> PROBLEM REQUIREMENTS: Reproduce the listing lines from the one containing "Tap the back arrow in the header" through the one containing "will [x=180, y=175].", inclusive.

------ EXERCISE INPUTS

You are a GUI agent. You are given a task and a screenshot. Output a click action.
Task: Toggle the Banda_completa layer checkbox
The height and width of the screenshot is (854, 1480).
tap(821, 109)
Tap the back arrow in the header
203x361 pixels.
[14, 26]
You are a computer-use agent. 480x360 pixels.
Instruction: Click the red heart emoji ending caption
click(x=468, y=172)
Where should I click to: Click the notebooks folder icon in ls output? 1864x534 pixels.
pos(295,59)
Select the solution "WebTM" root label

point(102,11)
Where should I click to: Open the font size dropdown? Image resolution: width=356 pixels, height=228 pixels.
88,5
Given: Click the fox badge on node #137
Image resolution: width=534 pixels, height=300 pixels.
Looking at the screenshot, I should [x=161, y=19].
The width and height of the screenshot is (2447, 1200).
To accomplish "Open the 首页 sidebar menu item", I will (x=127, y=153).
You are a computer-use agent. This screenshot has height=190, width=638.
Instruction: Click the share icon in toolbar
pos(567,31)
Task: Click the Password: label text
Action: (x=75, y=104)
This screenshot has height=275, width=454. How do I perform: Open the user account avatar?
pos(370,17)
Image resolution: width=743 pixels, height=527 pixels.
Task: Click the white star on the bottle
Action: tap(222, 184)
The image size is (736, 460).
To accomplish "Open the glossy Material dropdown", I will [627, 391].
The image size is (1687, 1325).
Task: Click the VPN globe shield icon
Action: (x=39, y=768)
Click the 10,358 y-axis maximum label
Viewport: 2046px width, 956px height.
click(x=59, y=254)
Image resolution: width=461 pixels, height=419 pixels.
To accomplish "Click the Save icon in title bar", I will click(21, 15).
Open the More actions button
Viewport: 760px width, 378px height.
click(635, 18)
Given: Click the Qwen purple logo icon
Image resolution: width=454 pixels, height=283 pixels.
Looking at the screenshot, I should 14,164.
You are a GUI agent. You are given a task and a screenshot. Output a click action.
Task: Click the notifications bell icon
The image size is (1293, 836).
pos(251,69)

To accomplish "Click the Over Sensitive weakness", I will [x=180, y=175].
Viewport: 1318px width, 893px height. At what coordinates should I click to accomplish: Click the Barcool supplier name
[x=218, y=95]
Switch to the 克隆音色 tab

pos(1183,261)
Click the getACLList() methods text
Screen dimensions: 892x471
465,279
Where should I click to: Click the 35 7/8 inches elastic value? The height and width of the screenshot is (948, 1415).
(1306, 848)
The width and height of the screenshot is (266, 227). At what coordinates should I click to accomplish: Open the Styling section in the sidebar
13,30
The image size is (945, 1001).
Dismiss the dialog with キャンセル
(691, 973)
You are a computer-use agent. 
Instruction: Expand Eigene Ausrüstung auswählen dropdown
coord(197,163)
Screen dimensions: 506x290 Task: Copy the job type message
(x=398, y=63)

------------

> EXERCISE OUTPUT:
Tap the back arrow in the header
203x361 pixels.
[14, 26]
You are a computer-use agent. 480x360 pixels.
Instruction: Click the red heart emoji ending caption
click(x=468, y=172)
Where should I click to: Click the notebooks folder icon in ls output? 1864x534 pixels.
pos(295,59)
Select the solution "WebTM" root label

point(102,11)
Where should I click to: Open the font size dropdown? Image resolution: width=356 pixels, height=228 pixels.
88,5
Given: Click the fox badge on node #137
Image resolution: width=534 pixels, height=300 pixels.
Looking at the screenshot, I should [x=161, y=19].
The width and height of the screenshot is (2447, 1200).
To accomplish "Open the 首页 sidebar menu item", I will (x=127, y=153).
You are a computer-use agent. This screenshot has height=190, width=638.
Instruction: Click the share icon in toolbar
pos(567,31)
Task: Click the Password: label text
Action: (x=75, y=104)
This screenshot has height=275, width=454. How do I perform: Open the user account avatar?
pos(370,17)
Image resolution: width=743 pixels, height=527 pixels.
Task: Click the white star on the bottle
Action: tap(222, 184)
The image size is (736, 460).
To accomplish "Open the glossy Material dropdown", I will [627, 391].
The image size is (1687, 1325).
Task: Click the VPN globe shield icon
Action: (x=39, y=768)
Click the 10,358 y-axis maximum label
Viewport: 2046px width, 956px height.
click(x=59, y=254)
Image resolution: width=461 pixels, height=419 pixels.
To accomplish "Click the Save icon in title bar", I will click(21, 15).
Open the More actions button
Viewport: 760px width, 378px height.
click(635, 18)
Given: Click the Qwen purple logo icon
Image resolution: width=454 pixels, height=283 pixels.
Looking at the screenshot, I should 14,164.
You are a GUI agent. You are given a task and a screenshot. Output a click action.
Task: Click the notifications bell icon
The image size is (1293, 836).
pos(251,69)

To accomplish "Click the Over Sensitive weakness", I will [x=180, y=175].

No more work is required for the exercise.